From the summary we can see that the YOB variable has certain NA's. So we impute these by setting them equal to the mean of the YOB variable. In general, I believe it will make no difference to which value we set the NAs to.

showofhands[is.na(showofhands$YOB), "YOB"] = round(mean(showofhands$YOB, na.rm = TRUE))

We now split the data set into training and test set using the sample.split function of the caTools library. The function ensures that there is an even distribution of the dependent variable i.e. 'Happy' between the training and test set and gives a more robust model.

set.seed(123)
split = sample.split(showofhands$Happy, SplitRatio = 0.75)
train = subset(showofhands, split == TRUE)
test = subset(showofhands, split == FALSE)
dim(train)
## [1] 3464  110
dim(test)
## [1] 1155  110

We then prepare the data to perform the ridge regression. The glmnet package which does the ridge regression requires the independen variable in the training set to be in the form of a matrix of dimension nobs x nvars. Now the number of variables in our data set is 110, but many of them are factor variables and we know that a n-level factor variable can be represented by (n-1) variable. The model.matrix function makes it very easy for us to achieve these two transformations i.e. factor representation and matrix transformation. The '-1' is to remove the intercept term of the model, it being insignificant. After the transformation we can see that the resultant matrix 'x' has 231 variables.

Further the dependent variable needs to be quantitative (as we are predicting probabilities). Finally, we do the same transformation for the test set.

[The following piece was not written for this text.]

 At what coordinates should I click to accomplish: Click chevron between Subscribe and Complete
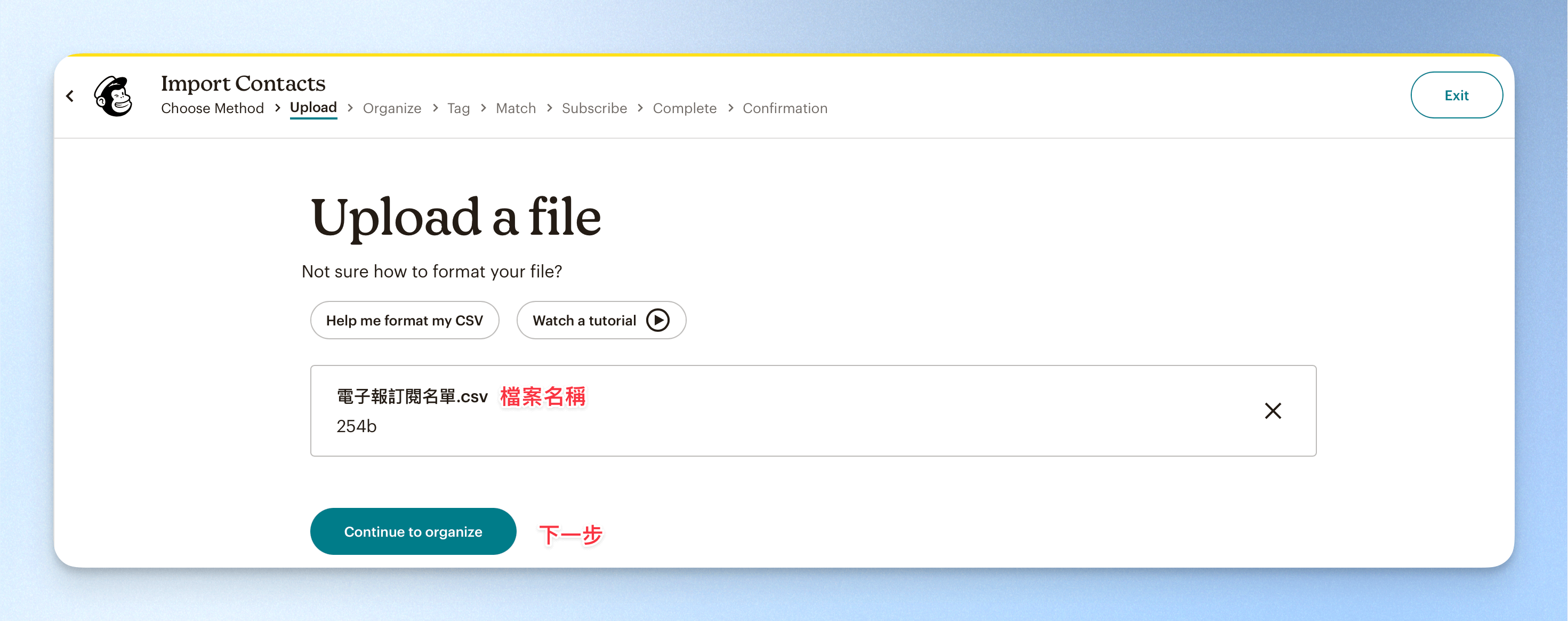point(640,108)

x = model.matrix(Happy ~ . - 1 - UserID, data = train)
y = as.numeric(train$Happy)
x.test = model.matrix(Happy ~ . - 1 - UserID, data = test)
dim(x)
## [1] 3464  231

We now fit the ridge regression model to our data using the glmnet function (alpha = 0 signifies ridge regression, wheres alpha = 1 signifies lasso) and plot the resultant variable coefficients as a function of the regularization parameter lambda. As we can see, with increasing values of lambda the coefficients of independent variables are shrunk to almost zero (but not zero). This is the essence of a ridge regression model. This helps us to achieve a good bias-variance tradeoff and thus a more robust model that generalizes well.

ridge = glmnet(x, y, alpha = 0)
plot(ridge, xvar = "lambda", label = TRUE)

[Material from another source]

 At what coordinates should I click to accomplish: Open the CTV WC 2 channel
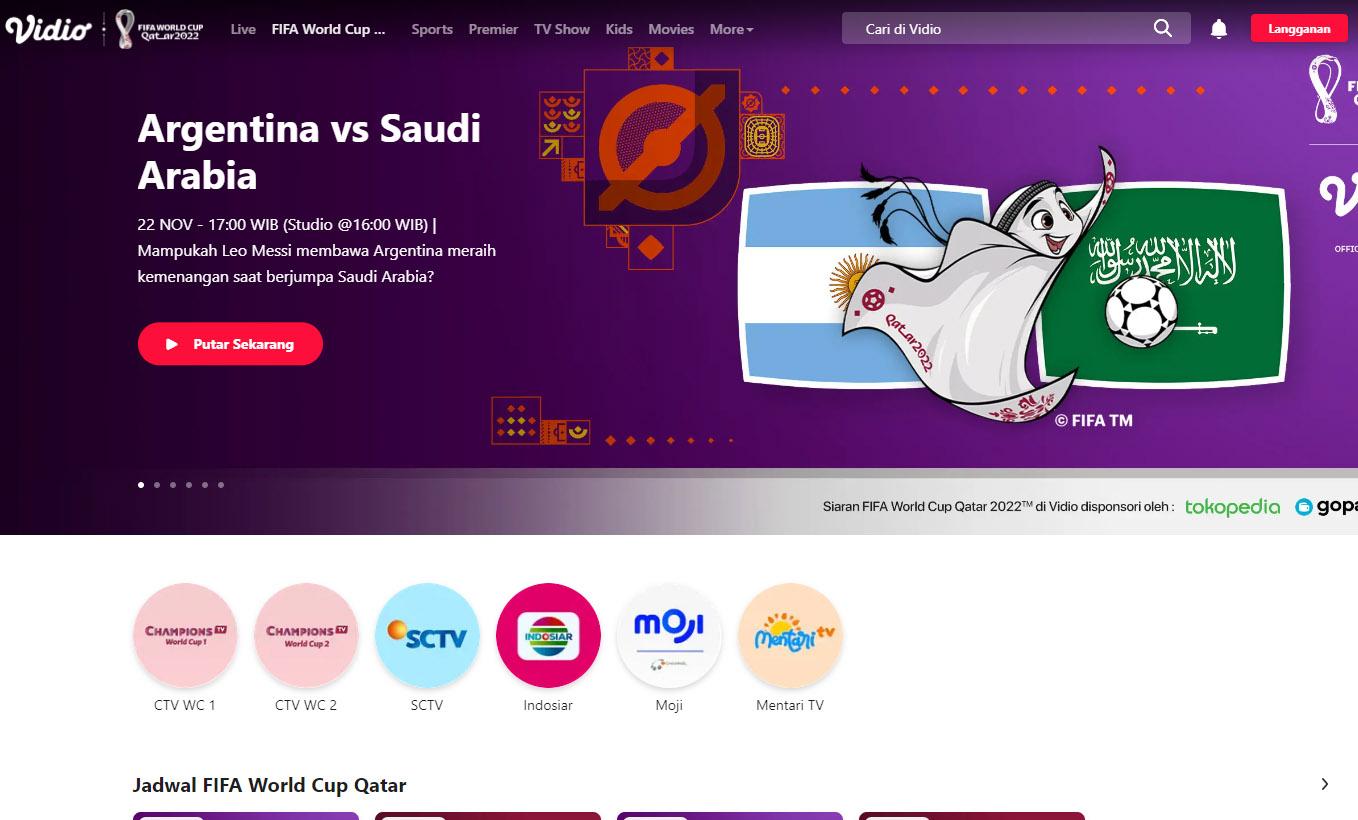[x=306, y=635]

plot of chunk unnamed-chunk-5

The glmnet library has a very handy tool named cv.glmnet which runs a 10-fold cross validation on our data set and enables us to find a value of lambda (shown by the second vertical line from the left in the plot below) for which our model mean-square error (with some variable coefficients shrunk to almost zero) is within one standard deviation of the one with lowest mean-square error (shown by the first vertical line from the left in the plot below).

cv.ridge = cv.glmnet(x, y, alpha = 0)
plot(cv.ridge)

plot of chunk unnamed-chunk-6

We store the coefficients of the independent variables for the above determined value of lambda in a variable named coefi. We then use these estimated model coefficients to predict the outcome for the test set. In particular, the predicted outcomes are converted into probabilities by using the sigmoid transformation.

coefi = coef(cv.ridge)
predict = (1/(1 + exp(-(x.test[, ] %*% coefi[2:232, ]))))
summary(predict)
##        V1       
##  Min.   :0.477  
##  1st Qu.:0.582  
##  Median :0.607  
##  Mean   :0.605  
##  3rd Qu.:0.630  
##  Max.   :0.711

Finally we find the AUC value for our model using the ROCR library.

ROCRpredTest = prediction(predict, test$Happy)
auc = as.numeric(performance(ROCRpredTest, "auc")@y.values)
auc
## [1] 0.7406

We will now use our model to predict the outcome values from the submission dataset. We read in the data and process the variables in the same way as we did earlier for the training data.

testdata = read.csv("test.csv")
testdata[is.na(testdata$YOB), "YOB"] = round(mean(testdata$YOB, na.rm = TRUE))
testdata$Happy = 0
x.submit = model.matrix(Happy ~ . - 1 - UserID, data = testdata)

Havig done the pre-processing we now go ahead to make our predictions for the submission data using the cofficients that we had obtained from our ridge regression model. Finally, we prepare a .csv submission file.

predictiontest = (1/(1 + exp(-(x.submit[, ] %*% coefi[2:232, ]))))
summary(predictiontest)
##        V1       
##  Min.   :0.469  
##  1st Qu.:0.581  
##  Median :0.604  
##  Mean   :0.603  
##  3rd Qu.:0.629  
##  Max.   :0.718
submission = data.frame(UserID = testdata$UserID, Probability1 = predictiontest)
write.csv(submission, "submissionRidge.csv", row.names = FALSE)